The task: Search the data below for the string "axis" and copy all lines where it shows up.
===== Provided records =====
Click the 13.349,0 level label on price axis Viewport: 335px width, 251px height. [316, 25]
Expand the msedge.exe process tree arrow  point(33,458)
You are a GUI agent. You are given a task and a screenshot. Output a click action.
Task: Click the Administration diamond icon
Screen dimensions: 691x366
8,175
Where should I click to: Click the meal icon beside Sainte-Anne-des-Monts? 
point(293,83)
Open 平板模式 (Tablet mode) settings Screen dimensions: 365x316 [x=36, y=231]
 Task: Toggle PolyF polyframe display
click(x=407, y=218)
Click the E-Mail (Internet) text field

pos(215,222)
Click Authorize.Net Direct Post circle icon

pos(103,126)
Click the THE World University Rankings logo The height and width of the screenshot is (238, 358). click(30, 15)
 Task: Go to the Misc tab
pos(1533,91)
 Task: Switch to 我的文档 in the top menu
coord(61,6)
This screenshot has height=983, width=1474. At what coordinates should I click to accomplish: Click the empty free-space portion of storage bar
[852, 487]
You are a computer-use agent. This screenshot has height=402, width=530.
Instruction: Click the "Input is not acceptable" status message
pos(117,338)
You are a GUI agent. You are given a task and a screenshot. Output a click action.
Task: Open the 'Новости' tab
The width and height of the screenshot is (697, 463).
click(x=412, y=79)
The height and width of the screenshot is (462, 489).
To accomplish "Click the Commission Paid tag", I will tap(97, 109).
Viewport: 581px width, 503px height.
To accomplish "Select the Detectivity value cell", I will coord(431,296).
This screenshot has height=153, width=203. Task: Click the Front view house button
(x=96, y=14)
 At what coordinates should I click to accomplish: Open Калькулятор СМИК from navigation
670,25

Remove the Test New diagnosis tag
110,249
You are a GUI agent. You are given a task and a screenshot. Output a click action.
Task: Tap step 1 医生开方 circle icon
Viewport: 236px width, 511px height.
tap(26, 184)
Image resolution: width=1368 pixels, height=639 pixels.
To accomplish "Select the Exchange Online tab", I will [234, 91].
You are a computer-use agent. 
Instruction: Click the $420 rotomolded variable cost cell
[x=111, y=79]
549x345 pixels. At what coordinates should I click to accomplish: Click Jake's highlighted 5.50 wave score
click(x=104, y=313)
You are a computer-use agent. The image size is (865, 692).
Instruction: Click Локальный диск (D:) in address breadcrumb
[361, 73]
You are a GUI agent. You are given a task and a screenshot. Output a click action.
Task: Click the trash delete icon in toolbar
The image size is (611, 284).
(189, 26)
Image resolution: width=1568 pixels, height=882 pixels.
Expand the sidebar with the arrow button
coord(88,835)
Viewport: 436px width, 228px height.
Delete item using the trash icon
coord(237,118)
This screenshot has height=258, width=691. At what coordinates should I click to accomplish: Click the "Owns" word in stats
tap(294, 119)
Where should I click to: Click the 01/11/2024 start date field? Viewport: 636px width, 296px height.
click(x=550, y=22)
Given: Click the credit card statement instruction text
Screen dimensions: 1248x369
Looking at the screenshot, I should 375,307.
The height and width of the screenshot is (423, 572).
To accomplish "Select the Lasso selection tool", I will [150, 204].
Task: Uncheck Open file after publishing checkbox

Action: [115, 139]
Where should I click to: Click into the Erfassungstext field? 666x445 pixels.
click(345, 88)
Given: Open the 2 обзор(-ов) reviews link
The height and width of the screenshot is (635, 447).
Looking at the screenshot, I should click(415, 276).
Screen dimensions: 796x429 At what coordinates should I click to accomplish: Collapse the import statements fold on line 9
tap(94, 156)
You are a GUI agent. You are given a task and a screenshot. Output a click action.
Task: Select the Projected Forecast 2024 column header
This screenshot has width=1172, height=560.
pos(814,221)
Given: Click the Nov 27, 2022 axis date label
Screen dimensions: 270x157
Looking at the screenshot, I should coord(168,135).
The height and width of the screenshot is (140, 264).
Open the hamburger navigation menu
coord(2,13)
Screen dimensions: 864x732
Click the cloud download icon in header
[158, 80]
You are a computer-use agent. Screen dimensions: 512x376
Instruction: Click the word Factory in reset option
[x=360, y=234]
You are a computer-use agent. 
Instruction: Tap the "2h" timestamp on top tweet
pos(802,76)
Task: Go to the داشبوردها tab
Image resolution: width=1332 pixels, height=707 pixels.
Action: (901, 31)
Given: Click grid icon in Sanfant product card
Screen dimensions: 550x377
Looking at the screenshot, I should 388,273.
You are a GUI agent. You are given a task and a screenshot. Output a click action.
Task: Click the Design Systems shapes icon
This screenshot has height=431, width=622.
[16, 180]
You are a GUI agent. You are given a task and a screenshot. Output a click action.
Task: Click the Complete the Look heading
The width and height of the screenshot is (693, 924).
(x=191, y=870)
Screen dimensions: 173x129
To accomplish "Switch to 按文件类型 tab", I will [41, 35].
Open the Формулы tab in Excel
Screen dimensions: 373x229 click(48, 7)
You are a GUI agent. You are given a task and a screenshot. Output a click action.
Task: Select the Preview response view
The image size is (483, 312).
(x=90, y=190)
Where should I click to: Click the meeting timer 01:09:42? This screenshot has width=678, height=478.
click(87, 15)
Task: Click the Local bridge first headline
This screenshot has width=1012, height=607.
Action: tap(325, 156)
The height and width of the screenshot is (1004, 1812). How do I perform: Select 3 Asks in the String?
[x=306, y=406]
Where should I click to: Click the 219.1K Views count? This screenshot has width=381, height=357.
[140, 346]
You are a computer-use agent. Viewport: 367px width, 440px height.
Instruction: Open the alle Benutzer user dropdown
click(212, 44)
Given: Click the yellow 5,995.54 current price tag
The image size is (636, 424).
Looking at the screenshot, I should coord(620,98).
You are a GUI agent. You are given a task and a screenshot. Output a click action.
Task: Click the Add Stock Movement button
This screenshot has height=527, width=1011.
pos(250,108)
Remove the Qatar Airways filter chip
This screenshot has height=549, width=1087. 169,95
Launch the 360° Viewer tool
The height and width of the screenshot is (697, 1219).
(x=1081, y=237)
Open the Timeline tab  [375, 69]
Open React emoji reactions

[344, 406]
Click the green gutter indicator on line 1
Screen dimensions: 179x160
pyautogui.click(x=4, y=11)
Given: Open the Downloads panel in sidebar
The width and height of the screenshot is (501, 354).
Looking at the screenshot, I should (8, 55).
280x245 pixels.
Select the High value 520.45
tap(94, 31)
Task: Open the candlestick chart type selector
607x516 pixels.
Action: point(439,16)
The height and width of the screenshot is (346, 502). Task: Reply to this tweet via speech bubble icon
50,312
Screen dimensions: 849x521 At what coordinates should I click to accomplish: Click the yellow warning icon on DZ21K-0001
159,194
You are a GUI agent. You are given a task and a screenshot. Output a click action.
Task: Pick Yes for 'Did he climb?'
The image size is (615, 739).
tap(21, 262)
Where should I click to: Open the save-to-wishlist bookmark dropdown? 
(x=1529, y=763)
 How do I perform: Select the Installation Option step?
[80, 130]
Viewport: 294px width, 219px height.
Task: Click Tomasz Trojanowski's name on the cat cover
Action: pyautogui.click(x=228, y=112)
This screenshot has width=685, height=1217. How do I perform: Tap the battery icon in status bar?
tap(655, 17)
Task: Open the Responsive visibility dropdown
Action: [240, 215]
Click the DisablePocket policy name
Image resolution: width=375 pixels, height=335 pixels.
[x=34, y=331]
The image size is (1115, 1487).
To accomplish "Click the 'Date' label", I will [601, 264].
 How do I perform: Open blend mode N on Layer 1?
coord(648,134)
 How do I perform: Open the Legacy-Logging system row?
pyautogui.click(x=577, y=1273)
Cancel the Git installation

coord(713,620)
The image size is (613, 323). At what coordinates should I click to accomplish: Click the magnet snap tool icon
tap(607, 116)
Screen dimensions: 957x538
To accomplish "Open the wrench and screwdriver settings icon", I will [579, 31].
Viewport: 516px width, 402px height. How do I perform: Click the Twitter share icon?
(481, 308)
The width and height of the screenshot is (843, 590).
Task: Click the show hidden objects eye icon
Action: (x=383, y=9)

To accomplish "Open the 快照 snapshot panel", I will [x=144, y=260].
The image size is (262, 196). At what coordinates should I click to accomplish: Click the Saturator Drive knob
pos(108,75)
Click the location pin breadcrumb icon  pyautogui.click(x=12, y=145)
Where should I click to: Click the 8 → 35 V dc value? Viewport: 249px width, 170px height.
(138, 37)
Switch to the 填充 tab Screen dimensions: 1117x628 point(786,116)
=====
Result for this exercise:
Click the 13.349,0 level label on price axis Viewport: 335px width, 251px height. [316, 25]
Given: Click the Nov 27, 2022 axis date label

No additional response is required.